Check_MK Monitoring Part IV – Tuning Guide

In the first two parts of this series we gave you an overview of Check_MK and showed you how to install and navigate.  In Part III we went over the different check types.   In this post we’ll focus on information that’s hard to find on the ‘Net:  How to make Check_MK useful for you right away.

The goal of this page is to provide you with enough knowledge so that you can minimize monitoring noise / false-positive alerts, the dreaded out-of-the-box experience of just about any monitoring system before you’ve done the configuration and tuning work.

Check_MK is extremely customizable and my goal in this post is to present some of the most useful settings and rules, out of the many possible ones.  I also make a security suggestion and offer some initial checks to turn on that are going to be off by default.

CAVEAT EMPTOR  

This are the settings that worked for me after tuning my setup at a client site monitoring 500+ hosts and 20,000 services in one instance.  It is based on my own experience and there’s nothing official about these best practices.  Hopefully after you’ve read this series you’ll have a solid starting point, though!

 

Global Settings

The below items are found under WATO -> Global Settings.

First, set a fallback address.

A fallback address is where all notifications go when not configured to go anywhere else, and it takes the form of an e-mail address.   Set this now.  Use a ‘less important’ e-mail group address.  Over time, your notification rules will grow complex as they evolve, and it’s good to know you’re not missing anything unexpected!

Increase the TCP Agent Timeout

We say that Check_MK is an ‘agentless’ monitoring system because there isn’t a daemon that runs, as it does for Nagios and Icinga2, that periodically ‘phones home’ to the monitoring server.  With CMK, instead, the monitoring server periodically connects to port 6556 of the hosts it’s monitoring and parses the ASCII output.   The problem with this is that sometimes hosts get very busy, and given that CMK reaches out to the hosts every minute, there’s a non-zero chance that it might take more than 5 seconds to initiate a TCP connection.  Your mileage may vary, but in my environment I found that 30 seconds was a sweet spot to lower the amount of false positives we received for some of the very busy servers (eg., nginx and other edge servers).

Custom Localizations

More of an aesthetic concern, but I found the ‘German English’ of the product sometimes made for some strange translations.  One example is “productive systems” instead of “production systems.”  I have to be honest, I’ve seen many unproductive production systems!  To adjust vocabulary from one language to the next, the CMK developers kindly gave us the Custom Localizations configuration.  It’s not just the language – you can customize the names of many components – this can make things more clear for operations folks.

Automatic Disk Cleanup

This is off by default.  I think it’s a fantastic little maintenance feature that you might as well turn on.  Over time, depending on the number of services you have, those RRD files can add up.

Noise Reduction Settings

I’d say this section of the Series will be the most impactful for your site.  The following settings take place under here in WATO, in the Monitoring Configuration.

A Word about Soft vs.
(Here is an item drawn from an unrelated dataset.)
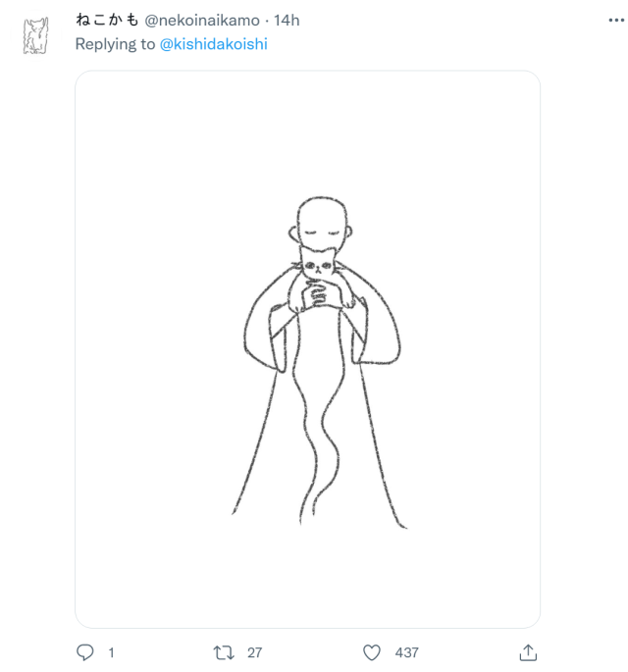Click the like count of 437
The image size is (628, 672).
point(406,652)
Hard States

This speaks to the underlying Nagios core, and once I started tweaking this I had an ‘aha’ moment which helped me greatly reduce false positive alerts in the environment.  Read the next sections to learn how to de-couple the ‘soft’ v. ‘hard’ notifications, and understand what these are.
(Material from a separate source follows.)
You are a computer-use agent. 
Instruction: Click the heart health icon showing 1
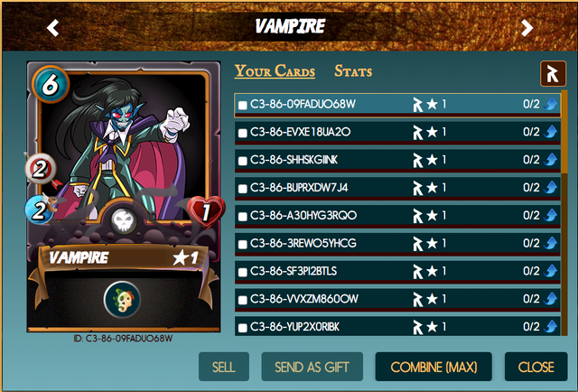(206, 212)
After you’ve chanted this setting in your environment, you can see examine the result by clicking on “Host History” or “Service History” under the Views, after clicking on a hostname or a service name.   This will show you Soft and Hard notifications that have occurred recently.   Screenshot coming.

I achieved greater results with these settings than the default ‘Flapping Detection’ (still useful in its own right, but with a separate purpose).

Now Update the Check Attempts

To change the soft and hard settings, under Monitoring Configuration, click on Maximum number of check attempts per service.  Click on Create with the top-level folder selected.    I chose the number 4, which means it takes the monitoring server 4 ‘soft states’ to finally trigger a hard state.  On my setup, that means it might take 4 minutes for the monitoring server to start alerting. Here’s what that looks like:

Now do the same for Maximum number of check attempts per host.  Again, go back to Monitoring Configuration and create a new rule for that one.

You can go back and increase these numbers (or decrease them) over time as you see fit.  Again, use the method previously described above (host and service history) to keep an eye on things before/after you do.

ANOTHER TIP:  I created yet another rule for Maximum number of check attempts per service and this time I chose the number 6 and under Services I entered Check_MK.  Since agent timeouts are *extremely likely* to occur in production, this is one more lever I pulled to lower noise in my environment.

Now how do I … ?

Add Services to Monitor

You installed the agent, right?  If you telnet to the host you’re monitoring from the monitoring service, port 6556, you get a bunch of ASCII output, right?  OK, then the next step is simply to go into WATO->Hosts and do a re-inventory.  You can ‘activate missing’ or ‘tabula rasa’ – both will add new services.

NOTE:  adding new services doesn’t mean that metrics weren’t being gathered, or that the agent wasn’t running, or that the monitoring server wasn’t triggering the running of the agent.  Adding services just means they’re now included to be used in notifications.

Send some alerts to some people, some of the time

Let’s say that I want to create a disk alert.  I look at the services in the host for the service names, like so. (As an aside, in the screenshot below the trending of disk usage is 0 because I just set it up, but it will actually attempt to make some predictions.  You can fine-tune this!)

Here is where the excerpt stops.